I have heard from my team leader that this problem was supposed to be selected for BMO 2018 as problem 2. However, with one vote, A2 became selected for the contest.

Pretty much amusing cause I complicated myself a lot with this solution To solve this problem. I will use the following lemma Lemma 01. (Indonesian MO Mock #03 Problem) Given that $x,y,z$ are positive reals such that $xyz = 1$. Therefore, \[ (x + y + z)^2 \left( \frac{1}{x^2} + \frac{1}{y^2} + \frac{1}{z^2} \right) \ge 9 + 2 ( x^3 + y^3 + z^3 ) + 4 \left( \frac{1}{x^3} + \frac{1}{y^3} + \frac{1}{z^3 } \right) \]Proof. Expand $\left( (x - y)(y - z)(z - x) \right)^2 \ge 0 $ and laugh Now, notice that by our lemma, \[ 2(a^2 + b^2 + c^2) \left( \frac{1}{a^2} + \frac{1}{b^2} + \frac{1}{c^2} \right) \ge \frac{2}{3} (a + b + c)^2 \left( \frac{1}{a^2} + \frac{1}{b^2} + \frac{1}{c^2} \right) \ge 6 + \frac{4}{3} (a^3 + b^3 + c^3) + \frac{8}{3} \left( \frac{1}{a^3} + \frac{1}{b^3} + \frac{1}{c^3} \right) \] It suffices to prove that \[ 18 + 4( a^3 + b^3 + c^3) + 8 \left( \frac{1}{a^3} + \frac{1}{b^3} + \frac{1}{c^3} \right) \ge 9 \left( a + b + c + \frac{1}{a} + \frac{1}{b} + \frac{1}{c} \right) \] This is pretty much obvious by the fact that by AM GM, \[ 18 + 4 \sum_{cyc} a^3 + 8 \sum_{cyc} \frac{1}{a^3} \ge 3 \sum_{cyc} \left( \frac{1}{a^3} + 2 \right) + 3 \sum_{cyc} ( a^3 + 2 ) \ge 9 \sum_{cyc} \left( a + \frac{1}{a}\right) \] Remark.
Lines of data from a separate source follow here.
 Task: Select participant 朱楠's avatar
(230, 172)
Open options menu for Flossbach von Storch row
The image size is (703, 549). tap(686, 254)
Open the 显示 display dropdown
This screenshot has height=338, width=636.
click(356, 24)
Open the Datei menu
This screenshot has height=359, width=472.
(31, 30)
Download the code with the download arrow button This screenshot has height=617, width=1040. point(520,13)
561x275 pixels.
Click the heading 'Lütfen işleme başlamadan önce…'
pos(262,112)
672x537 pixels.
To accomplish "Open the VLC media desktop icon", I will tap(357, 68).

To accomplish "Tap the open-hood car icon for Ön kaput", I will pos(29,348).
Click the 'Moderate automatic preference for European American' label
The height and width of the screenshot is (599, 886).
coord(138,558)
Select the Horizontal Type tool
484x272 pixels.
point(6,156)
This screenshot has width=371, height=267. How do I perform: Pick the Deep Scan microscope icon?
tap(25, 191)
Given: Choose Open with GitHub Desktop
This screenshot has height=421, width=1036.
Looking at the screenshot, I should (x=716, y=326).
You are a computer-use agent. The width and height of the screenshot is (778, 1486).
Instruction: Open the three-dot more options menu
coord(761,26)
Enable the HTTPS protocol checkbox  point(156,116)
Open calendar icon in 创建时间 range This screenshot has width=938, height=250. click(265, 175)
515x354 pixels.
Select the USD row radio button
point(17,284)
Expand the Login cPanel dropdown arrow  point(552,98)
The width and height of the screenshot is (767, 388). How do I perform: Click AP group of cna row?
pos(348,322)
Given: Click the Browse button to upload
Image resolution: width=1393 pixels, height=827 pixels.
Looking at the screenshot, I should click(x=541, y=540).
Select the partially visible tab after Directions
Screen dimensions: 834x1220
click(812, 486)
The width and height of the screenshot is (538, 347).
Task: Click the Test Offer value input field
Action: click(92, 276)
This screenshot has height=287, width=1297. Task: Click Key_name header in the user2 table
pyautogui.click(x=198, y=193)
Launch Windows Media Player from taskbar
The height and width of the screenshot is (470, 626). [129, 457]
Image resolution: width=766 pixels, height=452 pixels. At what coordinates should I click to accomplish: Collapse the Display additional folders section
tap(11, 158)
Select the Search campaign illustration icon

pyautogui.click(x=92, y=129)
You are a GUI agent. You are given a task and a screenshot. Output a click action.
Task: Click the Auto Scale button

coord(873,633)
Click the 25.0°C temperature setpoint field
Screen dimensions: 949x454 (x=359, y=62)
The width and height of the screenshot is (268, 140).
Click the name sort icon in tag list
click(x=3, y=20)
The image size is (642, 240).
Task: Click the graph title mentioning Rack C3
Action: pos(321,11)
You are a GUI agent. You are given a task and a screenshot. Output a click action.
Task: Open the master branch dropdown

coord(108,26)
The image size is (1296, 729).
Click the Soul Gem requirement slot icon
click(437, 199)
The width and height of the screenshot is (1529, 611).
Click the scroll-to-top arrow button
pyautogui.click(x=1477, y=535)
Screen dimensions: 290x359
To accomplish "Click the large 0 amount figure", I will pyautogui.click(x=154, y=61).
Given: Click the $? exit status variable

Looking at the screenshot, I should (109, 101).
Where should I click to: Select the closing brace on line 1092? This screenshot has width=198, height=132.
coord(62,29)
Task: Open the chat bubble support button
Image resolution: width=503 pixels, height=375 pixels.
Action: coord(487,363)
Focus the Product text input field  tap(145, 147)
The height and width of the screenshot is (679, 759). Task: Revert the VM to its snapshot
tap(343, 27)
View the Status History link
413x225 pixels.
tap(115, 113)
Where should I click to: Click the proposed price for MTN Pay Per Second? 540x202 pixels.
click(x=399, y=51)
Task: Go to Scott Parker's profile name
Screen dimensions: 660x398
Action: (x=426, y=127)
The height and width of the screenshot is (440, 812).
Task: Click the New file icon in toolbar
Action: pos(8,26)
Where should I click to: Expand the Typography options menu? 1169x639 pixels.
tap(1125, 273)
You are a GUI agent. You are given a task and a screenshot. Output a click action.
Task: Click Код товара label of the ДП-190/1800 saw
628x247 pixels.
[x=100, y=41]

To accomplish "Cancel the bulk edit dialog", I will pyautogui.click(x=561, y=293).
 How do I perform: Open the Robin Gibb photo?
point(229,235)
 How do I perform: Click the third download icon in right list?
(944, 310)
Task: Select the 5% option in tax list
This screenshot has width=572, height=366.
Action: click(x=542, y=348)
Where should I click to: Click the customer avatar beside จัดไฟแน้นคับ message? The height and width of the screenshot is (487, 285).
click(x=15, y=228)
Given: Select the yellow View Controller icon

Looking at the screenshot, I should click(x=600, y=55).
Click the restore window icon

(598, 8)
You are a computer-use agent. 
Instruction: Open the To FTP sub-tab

I honestly agree that my solution is really complicated. (There's a much simpler solution like @below. But as i saw this problem, I recall the lemma and used it to help my bash (for not wasting my time for a better solution), which is then a lot faster.

sqing wrote: Let $ a, b, c$ be positive real numbers such that $ abc = 1. $ Prove that: $$ 2 (a^ 2 + b^ 2 + c^ 2) \left (\frac 1 {a^ 2} + \frac 1{b^ 2}+ \frac 1{c^2}\right)\geq 3(a+ b + c + ab + bc + ca).$$ $$(a^2 + b ^2 + c ^2) \left (\frac 1 {a^ 2} + \frac 1{b^ 2}+ \frac 1{c^2}\right)\geq 3(a^2 + b ^2 + c ^2) \geq 3 (a + b + c)$$$$\left (\frac 1 {a^ 2} + \frac 1{b^ 2}+ \frac 1{c^2}\right)(a^2 + b ^2 + c ^2) \geq 3\left (\frac 1 {a^ 2} + \frac 1{b^ 2}+ \frac 1{c^2}\right) \geq 3 \left (\frac 1 {a} + \frac 1{b}+ \frac 1{c}\right)=3( ab + bc + ca)$$Adding the last two inequalities we get the required.

This inequality was proposed by me for the BMO short list 2018.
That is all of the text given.